THE U.S. OPEN IS A RIOT, BUT EJECT A PLAYER WHO ASKS IF THE CHAIR UMPIRE IS “A MAN”
Stop tantalizing New Yorkers who already are too rowdy and drunk, a message for Greg Allensworth — who didn’t toss Daniil Medvedev for insulting him often after a photographer walked onto the court
The subway stop is a reminder that the U.S. Open is not Wimbledon or the French Open or the Australian Open. Or even the Memphis Open, which no longer exists. A visitor leaves the train at Willets Point and is immediately consumed by big-bug babble atop the wooden walk rumblings. Where do people with money in their pockets find some trouble? Which courts? Where are the bars? Where is the rumbling?
Where is New York?
None of that should have mattered to chair umpire Greg Allensworth. He was tortured Sunday night by Daniil Medvedev, who has too many “i”s in his first name and too many problems concerning his rage. For six minutes that wasted the time of normal people — none of whom were in the stands at Louis Armstrong Stadium, in a match that ended Monday morning — the Russian should have been ejected from the first round of the tournament. A meltdown is a meltdown. Meet insanity.
For starters, France’s Benjamin Bonzi was ready to eliminate the 13th seed on match point in the third set. Oddly, a photographer on the court thought it was time to go home and interrupted play. Bonzi missed his first serve before Allensworth scolded the lensman and awarded another first serve. Medvedev — down 6-3, 7-5 — went berserk.
“Are you a man? Are you a man? Why are you shaking?” he said to Allensworth. “What’s wrong, huh?
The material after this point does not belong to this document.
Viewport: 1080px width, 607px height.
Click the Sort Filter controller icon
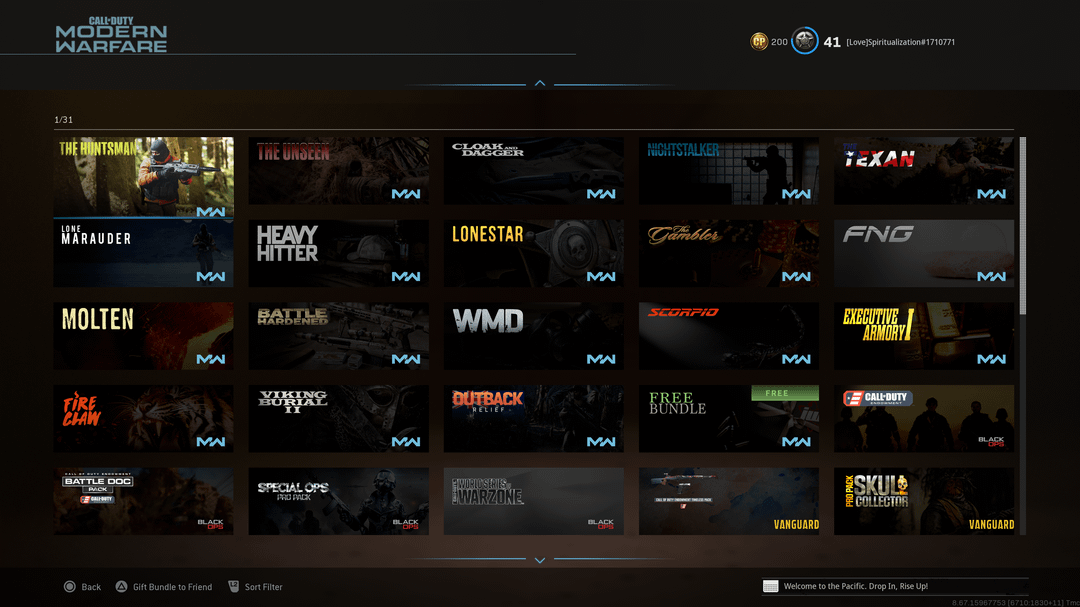point(234,587)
The guy wants to leave. He gets paid by the match, not by the hour.”
He should have been tossed from the building. He wasn’t, allowing a wicked rant against the umpire involving a fellow pro. “Reilly Opelka was right. What did Reilly Opelka say? What did Opelka say?” Medvedev said. Well, in February, when Allensworth penalized him for swearing at a fan, Opelka said he was “the worst ump on tour” and “shouldn’t have a job or should be sidelined for about four weeks, maybe learn a thing or two.”
Again, Medvedev should have been tossed into the alley with the rats. Again, it did not happen, and suddenly, after preparing to leave the tennis center, the New York crazies saw themselves as another chapter in a Billy Joel song catalog. They began to chant, “Second serve! Second serve!” — and blew off Allensworth when he asked them to hush. Medvedev was thrilled and blew kisses at the umpire. “They did the work. I didn’t do anything,” he said of the fans. “The crowd did what they did without me asking them too much, and it was fun to witness.”
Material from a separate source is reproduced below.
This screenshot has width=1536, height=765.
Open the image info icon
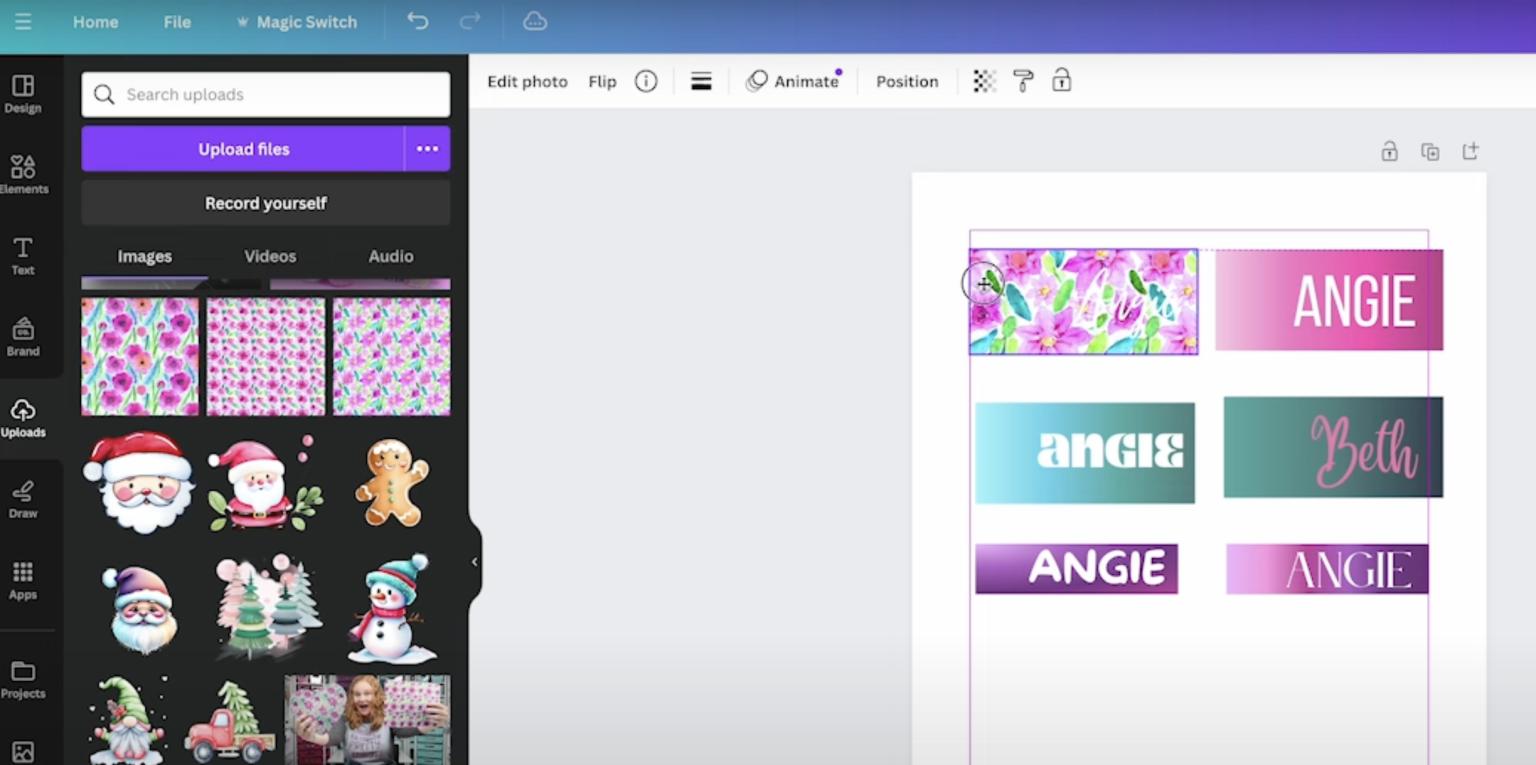pyautogui.click(x=646, y=81)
It was not fun for the rest of us to see Bonzi lose the third set and the fourth set, 0-6. Medvedev was the bad guy and didn’t deserve to win. He played a psycho game and was winning until, finally, Bonzi won the fifth set, 6-4. The good guy won.
“I mean, the rule is the rule. The guy went on the court between two serves,” Bonzi said. “I mean, it's not my call to say first serve. And I think, yes, Daniil started it, and he put oil on the fire.”
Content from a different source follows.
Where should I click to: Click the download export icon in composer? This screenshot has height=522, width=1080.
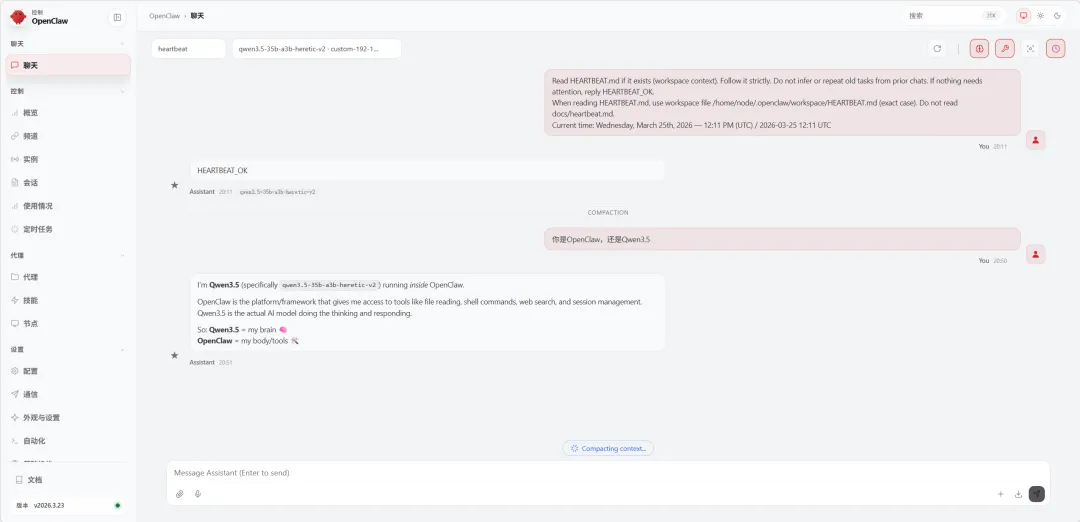pyautogui.click(x=1018, y=494)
But Bonzi avoided the burn job. “It was kind of crazy, this match. For me, it’s like my best victory ever,” he said. “I maybe got some new fans but also some non-fans. It was wild, a crazy scenario. I never experienced something like that. It was so difficult to play. So noisy during points, between points. I tried to stay calm, and at the end, I gave all I had.”
At its nuttiest, New York made no sense to him. He joins the rest of us. “Every time I went on the line to serve, everyone was booing. I felt I didn't do anything bad in the match to, like, receive this treatment, and I didn't want to serve in those conditions,” Bonzi said. "So, I was waiting.” Before winning and advancing.
No one is shocked Medvedev didn’t apologize. “I was not upset with the photographer. I was upset with the decision,” he said. “The delay from the photographer was probably four seconds and a half. I'm not sure it's enough for a (first) serve.”
What prompted the Opelka mope, Daniil? “I’m getting big fine enough, so if I speak, I'm in big trouble, so I'm not going to speak,” he said. “Everyone knows what I talked about when I said Reilly. Reilly got fined big-time for this, so I'm going to get a big fine, too.”
He also broke his racket after the match, a repeat of 2019, when he threw a racket at umpire Damien Dumusois and slipped a middle finger. This time, the credential of the photographer was revoked. Of course, Selcuk Acar claimed he was told the match had stopped. “I’m a victim and totally innocent,” he said. “This incident has already turned into a lynching, and although I’m innocent, I’ve suffered greatly. If there’s a camera there, if it’s monitored, it will show that I returned to the official twice and didn’t enter.”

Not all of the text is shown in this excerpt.